Selected excerpt:
-- START --
Their father, Daryl Schiff, was a farmer, cabinet shop owner, and country music lover. In fact, he had a band called The Schiffters, which was a play on their last name.
When Martina was just eight years old, she had a chance to sing with the band, and her amazing talent became recognized. By the time she was ten, she and her brother became regular features of the band and sang all through high school. After graduation, she moved to Wichita and sang with a band there.
In 1987, she formed her own band and was looking for rehearsal space. She began renting space from a studio engineer named John McBride. They were married in 1988.
In 1989, they set their sights on a career in Nashville. John and Martina McBride loaded up a trailer and moved to Tennessee. She worked in a restaurant and he got a job on Garth Brook’s sound crew. She performed at a talent showcase and caught the eye of a record company. It was her big break.
-- END --
Extracted information:
-- START --
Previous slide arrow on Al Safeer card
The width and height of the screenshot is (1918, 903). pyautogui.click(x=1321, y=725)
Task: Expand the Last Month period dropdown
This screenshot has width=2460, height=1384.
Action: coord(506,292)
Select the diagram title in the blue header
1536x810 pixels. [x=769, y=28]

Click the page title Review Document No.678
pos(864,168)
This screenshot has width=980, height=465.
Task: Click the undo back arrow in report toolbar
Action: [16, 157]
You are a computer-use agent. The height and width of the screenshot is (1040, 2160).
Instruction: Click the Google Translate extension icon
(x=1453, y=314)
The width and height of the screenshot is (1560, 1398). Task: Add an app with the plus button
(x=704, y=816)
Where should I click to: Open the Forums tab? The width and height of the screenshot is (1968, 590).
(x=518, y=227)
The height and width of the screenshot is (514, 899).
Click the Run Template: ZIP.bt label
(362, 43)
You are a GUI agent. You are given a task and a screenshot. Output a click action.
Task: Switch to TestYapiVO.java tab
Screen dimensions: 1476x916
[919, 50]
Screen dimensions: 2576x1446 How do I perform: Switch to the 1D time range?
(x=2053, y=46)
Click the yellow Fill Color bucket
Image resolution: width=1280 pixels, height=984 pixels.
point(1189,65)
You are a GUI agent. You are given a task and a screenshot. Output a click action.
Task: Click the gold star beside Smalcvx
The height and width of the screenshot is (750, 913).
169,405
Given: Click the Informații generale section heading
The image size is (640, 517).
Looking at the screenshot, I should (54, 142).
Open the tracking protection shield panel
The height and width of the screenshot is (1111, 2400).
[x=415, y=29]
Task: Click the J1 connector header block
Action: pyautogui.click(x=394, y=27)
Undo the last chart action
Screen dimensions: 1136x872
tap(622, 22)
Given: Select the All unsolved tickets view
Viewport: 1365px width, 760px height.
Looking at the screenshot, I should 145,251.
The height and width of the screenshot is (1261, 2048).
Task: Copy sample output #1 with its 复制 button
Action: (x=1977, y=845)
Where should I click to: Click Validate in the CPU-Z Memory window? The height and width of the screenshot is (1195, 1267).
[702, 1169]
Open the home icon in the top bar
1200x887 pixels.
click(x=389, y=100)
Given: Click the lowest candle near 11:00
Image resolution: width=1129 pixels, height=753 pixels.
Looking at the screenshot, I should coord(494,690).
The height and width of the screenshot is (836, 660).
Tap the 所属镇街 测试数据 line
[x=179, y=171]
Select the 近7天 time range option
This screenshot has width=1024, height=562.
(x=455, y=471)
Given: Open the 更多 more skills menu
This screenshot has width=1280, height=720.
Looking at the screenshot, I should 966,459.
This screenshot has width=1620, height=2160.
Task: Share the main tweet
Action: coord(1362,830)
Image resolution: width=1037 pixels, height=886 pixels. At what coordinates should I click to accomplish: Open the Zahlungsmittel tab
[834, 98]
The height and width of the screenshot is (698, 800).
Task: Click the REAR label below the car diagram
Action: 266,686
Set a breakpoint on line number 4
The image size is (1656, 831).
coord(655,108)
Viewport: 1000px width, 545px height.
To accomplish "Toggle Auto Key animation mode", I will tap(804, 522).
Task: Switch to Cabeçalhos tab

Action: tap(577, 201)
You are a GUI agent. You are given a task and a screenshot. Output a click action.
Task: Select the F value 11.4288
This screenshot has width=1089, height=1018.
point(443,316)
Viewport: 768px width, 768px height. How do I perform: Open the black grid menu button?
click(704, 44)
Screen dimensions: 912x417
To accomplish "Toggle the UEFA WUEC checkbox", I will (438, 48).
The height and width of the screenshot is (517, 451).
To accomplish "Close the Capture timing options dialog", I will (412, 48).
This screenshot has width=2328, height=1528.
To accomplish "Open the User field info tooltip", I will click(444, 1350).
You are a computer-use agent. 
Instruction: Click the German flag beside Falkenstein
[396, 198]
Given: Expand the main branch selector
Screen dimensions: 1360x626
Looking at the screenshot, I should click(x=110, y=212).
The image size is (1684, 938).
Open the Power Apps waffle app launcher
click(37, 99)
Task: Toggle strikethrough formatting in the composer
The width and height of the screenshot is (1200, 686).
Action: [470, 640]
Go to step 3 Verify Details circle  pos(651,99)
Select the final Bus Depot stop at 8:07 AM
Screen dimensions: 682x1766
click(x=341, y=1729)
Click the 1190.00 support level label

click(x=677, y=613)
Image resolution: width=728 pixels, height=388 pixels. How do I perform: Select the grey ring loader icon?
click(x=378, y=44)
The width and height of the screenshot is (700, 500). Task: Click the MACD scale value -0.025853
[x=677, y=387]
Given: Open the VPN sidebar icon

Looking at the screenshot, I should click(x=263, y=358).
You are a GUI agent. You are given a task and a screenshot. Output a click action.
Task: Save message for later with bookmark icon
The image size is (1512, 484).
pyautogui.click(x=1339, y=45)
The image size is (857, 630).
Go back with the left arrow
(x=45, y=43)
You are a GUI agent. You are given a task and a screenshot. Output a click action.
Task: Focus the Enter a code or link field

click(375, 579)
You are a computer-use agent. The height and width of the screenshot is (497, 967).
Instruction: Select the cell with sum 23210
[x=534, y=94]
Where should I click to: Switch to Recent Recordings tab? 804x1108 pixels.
-- END --
What you will do:
a: According to the Martina McBride biography, in what year did Martina and John McBride marry?
b: Write the next part of the Martina McBride biography, picking up after its final sentence.
The records play no part in what is asked here.

Task-by-task answers:
a: They married in 1988.

b:
“Martina called us and said, `You guys are going to have to sit down. I’m going to be opening for Garth Brooks!” Jeanne Schiff said. “It was like a miracle.”
That was the beginning of a phenonomenal Nashville career. Martina McBride went on to have 25 top 10 hits and six No. 1 hit singles. She has sold more than 18 million albums. Her brother Martin plays guitar in her band and sings backup harmony.
Martina McBride has an incredible career. She won music video of the year, female video of the year three times, the Academy of Country Music Female Vocalist of the Year award three times, and the Country Music Association Female Vocalist of the Year four times.
Her hit songs include My Baby Loves Me, Independence Day, A Broken Wing, Wrong Again, I Love You, When God-Fearin’ Women Get the Blues, Blessed, Anyway, Teenage Daughters, and I’m Gonna Love You Through It. Her song This One’s For the Girls is a favorite for several females I know. Her song Teenage Daughters is also fitting, since she and John have three young daughters themselves.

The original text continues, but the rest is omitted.